Why should I trust you? Explaining the predictions of any classifier

“Why Should I Trust You? Explaining the Predictions of Any Classifier Ribeiro et al., KDD 2016

You’ve trained a classifier and it’s performing well on the validation set – but does the model exhibit sound judgement or is it making decisions based on spurious criteria? Can we trust the model in the real world? And can we trust a prediction (classification) it makes well enough to act on it? Can we explain why the model made the decision it did, even if the inner workings of the model are not easily understandable by humans? These are the questions that Ribeiro et al. pose in this paper, and they answer them by building LIME – an algorithm to explain the predictions of any classifier, and SP-LIME, a method for building trust in the predictions of a model overall. Another really nice result is that by explaining to a human how the model made a certain prediction, the human is able to give feedback on whether the reasoning is ‘sound’ and suggest features to remove from the model – this leads to classifiers that generalize much better to real world data.

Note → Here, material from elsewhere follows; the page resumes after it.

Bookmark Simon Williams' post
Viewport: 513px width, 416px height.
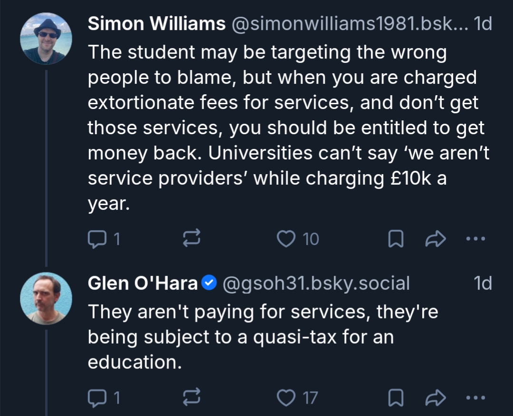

Consider two classifiers (Algorithm 1 and Algorithm 2 in the figure below) both trained to determine whether a document is about Christianity or atheism. Algorithm 2 performs much better in hold-out tests, but when we see why it is making its decisions, we realise it is actually much worse…

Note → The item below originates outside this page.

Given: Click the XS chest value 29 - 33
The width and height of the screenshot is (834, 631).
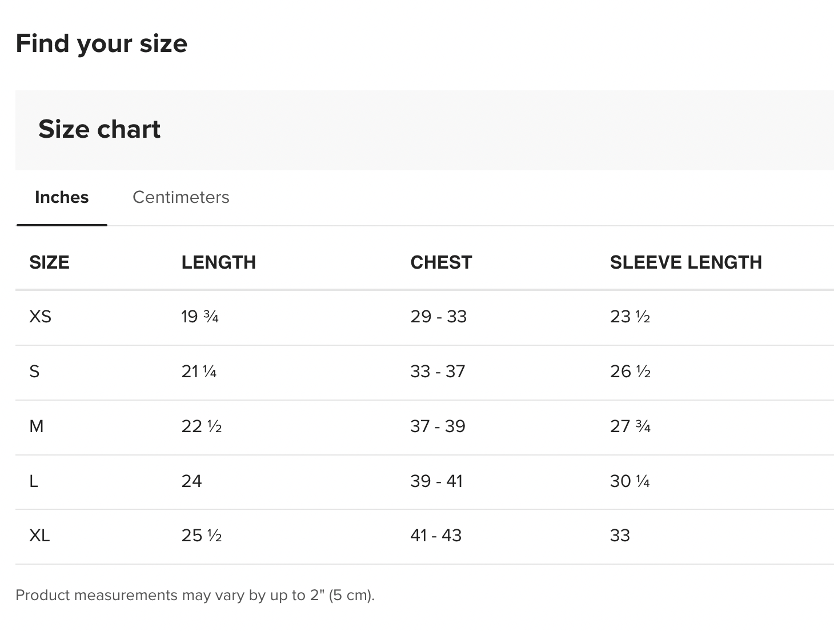Looking at the screenshot, I should (x=438, y=316).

Magenta words are those contributing to the atheism class, green for Christianity. The second algorithm is basing its decision on “Posting”, “Host”, “Re” and “nntp” – words that have no connection to either Christianity or atheism, but happen to feature heavily in the headers of newsgroup postings about atheism in the training set.

What makes a good explanation?

It must be easily understandable by a human!

For example, if hundreds or thousands of features significantly contribute to a prediction, it is not reasonable to expect any user to comprehend why the prediction was made, even if individual weights can be inspected.

And it must meaningfully connect input variables to the response:

..which is not necessarily tue of the features used by the model, and thus the “input variables” in the explanation may need to be different than the features.

Furthermore, an explanation must have local fidelity: it should correspond to how the model behaves in the vicinity of the instance being predicted.

The ideal explainer, should also be able to explain any model, and thus be model-agnostic.

A key insight – local interpretation

Creating a globally faithful interpreter of a model’s decisions might require a complete description of the model itself. But to explain an individual decision we only need to understand how it behaves in a small local region. The idea reminds me a little bit of differentiation – overall the shape of the curve may be very complex, but if we look at just a small part we can figure out the gradient in that region.

Here’s a toy example from the paper – the true decision boundary in the model is represented by the blue/pink background. In the immediate vicinity of the decision (the bold red cross) though we can learn a much simpler explanation that is locally faithful even if not globally faithful.

The LIME algorithm produces Local Interpretable Model-agnostic Explanations.

The overall goal of LIME is to identify an interpretable model over the interpretable representation that is locally faithful to the classifier.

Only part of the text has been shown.